- [Recorded information]
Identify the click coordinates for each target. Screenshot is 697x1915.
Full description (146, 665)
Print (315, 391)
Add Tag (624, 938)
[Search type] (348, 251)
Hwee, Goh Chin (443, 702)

- [What you have to do] Output the records above in their entirety, exactly.

- [Answer section]
Identify the click coordinates for each target. Screenshot is 697x1915.
Full description (146, 665)
Print (315, 391)
Add Tag (624, 938)
[Search type] (348, 251)
Hwee, Goh Chin (443, 702)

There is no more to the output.